The user can flush down for a full flush and flush up for a partial flush. The flushing upward saves 30%  or more of water. Think of how many times a water closet is flushed every day. Then think of how many times only urine is present in the bowl.

Plumbing manufacturers couldn’t have made it any easier to save water than providing the dual-flush handle. Every plumbing contractor should carry a number of these handles in his truck. Offer the change-out as a service to your customers. They will feel good about saving water. They also will feel good when they get a positive response from the public.

When it comes to urinals, why flush 1 gal. when you can flush 0.5 gal.? Or, for that matter, no gallons? Some of you claim you don’t like nonwater-supplied urinals. Well, men are using them all over the country without a problem. But, if you do have a problem, there are low-volume urinals - 1/2 gal., 1/4 gal. or 1/8 gal. flush.

It is time to switch to low-flush-volume urinals. This is another easy decision for you to make.

Water-saving faucets

Many lavatory aerators  flow less than 2 gal. per minute. I have found that, after using a 1 gpm aerator for the past 10 years, I have gotten used to it. My daughters also like the aerator and asked for one in their bathroom. I expect that with them moving out, they will want a 1 gpm aerator in their apartments. They have gotten used to it.

Showers have become a stumbling block in the water-conservation movement. A loud chorus of “DON’T TAKE AWAY MY SHOWER WATER!” has been heard from consumers who don’t want what they believe will be compromised shower quality with low-flow fixtures. However, I don’t agree. You can lower the shower flow rate to 2 gpm and not suffer any consequences. Having used lower flow rates for years, I can attest that it really isn’t a big deal.

When I stay in hotels with older showers, tampered showerheads or multiple showerheads, I personally don’t like it. I feel as if I am drowning in the shower from  too much water. You don’t need that much water to get a comfortable shower.
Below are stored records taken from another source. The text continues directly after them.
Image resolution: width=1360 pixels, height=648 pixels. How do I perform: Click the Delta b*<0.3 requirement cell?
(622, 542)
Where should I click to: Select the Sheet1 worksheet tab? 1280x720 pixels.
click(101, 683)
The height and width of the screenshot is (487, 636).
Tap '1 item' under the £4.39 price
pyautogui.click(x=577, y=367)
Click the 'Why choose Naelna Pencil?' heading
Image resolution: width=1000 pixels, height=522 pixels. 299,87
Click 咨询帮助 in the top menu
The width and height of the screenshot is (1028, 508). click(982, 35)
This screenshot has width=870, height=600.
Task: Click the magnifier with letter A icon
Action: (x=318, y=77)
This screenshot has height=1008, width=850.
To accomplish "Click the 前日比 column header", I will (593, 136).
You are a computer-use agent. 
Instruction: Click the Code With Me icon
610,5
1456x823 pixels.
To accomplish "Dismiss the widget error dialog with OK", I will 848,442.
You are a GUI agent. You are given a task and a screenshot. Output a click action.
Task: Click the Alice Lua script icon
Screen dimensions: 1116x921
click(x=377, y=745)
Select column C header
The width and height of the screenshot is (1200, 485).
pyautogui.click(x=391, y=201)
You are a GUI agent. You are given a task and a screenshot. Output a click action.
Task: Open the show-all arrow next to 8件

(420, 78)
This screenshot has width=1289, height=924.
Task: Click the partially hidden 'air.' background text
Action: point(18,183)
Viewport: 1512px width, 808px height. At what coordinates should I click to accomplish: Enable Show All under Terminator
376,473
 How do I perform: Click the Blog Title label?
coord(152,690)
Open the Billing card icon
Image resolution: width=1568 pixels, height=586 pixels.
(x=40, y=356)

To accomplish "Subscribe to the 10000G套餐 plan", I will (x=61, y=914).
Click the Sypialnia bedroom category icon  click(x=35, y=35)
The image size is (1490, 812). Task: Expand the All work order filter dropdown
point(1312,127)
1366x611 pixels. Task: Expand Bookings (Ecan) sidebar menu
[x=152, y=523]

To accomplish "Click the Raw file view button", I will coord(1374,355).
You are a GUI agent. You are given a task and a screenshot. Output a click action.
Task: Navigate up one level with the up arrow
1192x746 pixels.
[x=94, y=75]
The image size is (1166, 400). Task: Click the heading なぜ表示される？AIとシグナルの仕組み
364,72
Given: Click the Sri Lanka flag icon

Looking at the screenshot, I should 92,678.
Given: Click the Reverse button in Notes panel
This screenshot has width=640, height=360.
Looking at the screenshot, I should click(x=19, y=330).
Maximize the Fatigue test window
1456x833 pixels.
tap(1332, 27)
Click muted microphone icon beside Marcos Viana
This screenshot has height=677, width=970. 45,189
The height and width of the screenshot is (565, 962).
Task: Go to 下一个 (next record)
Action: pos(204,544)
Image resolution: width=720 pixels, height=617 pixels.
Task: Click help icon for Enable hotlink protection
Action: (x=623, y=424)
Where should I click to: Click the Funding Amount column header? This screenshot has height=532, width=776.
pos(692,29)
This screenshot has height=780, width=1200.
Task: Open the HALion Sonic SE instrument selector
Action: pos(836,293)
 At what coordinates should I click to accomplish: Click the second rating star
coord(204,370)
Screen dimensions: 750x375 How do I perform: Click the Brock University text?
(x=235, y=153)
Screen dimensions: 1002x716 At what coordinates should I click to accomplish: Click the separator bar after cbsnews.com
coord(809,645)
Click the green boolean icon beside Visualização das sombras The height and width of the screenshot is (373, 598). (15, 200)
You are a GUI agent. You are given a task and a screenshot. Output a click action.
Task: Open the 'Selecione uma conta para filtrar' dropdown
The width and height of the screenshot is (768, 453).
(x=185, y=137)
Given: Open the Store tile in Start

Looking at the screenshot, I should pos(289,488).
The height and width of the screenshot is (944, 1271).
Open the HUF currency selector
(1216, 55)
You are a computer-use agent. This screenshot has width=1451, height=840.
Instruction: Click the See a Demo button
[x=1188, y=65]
These are just a few water-conservation ideas that are a part of the green codes. I don’t believe these requirements belong in the green codes, however. They belong in the plumbing code. This should be a part of our public policy. We don’t need to say we are green to save water. It is just a part of being a good citizen. If you want to call yourself green, that is OK, too. You are still being a good citizen.

The model plumbing codes cannot change until the 2015 edition. Let’s hope that all switch to lower-volume-flush water closets and uninals, and lower-water-use aerators and showerheads. If we don’t do what is right, watch out because the Feds may get involved again. I would prefer that we as an industry make the changes, not the federal government.

Water conservation is more than being green. It is good public policy. We should all be proud of the water conservation banner.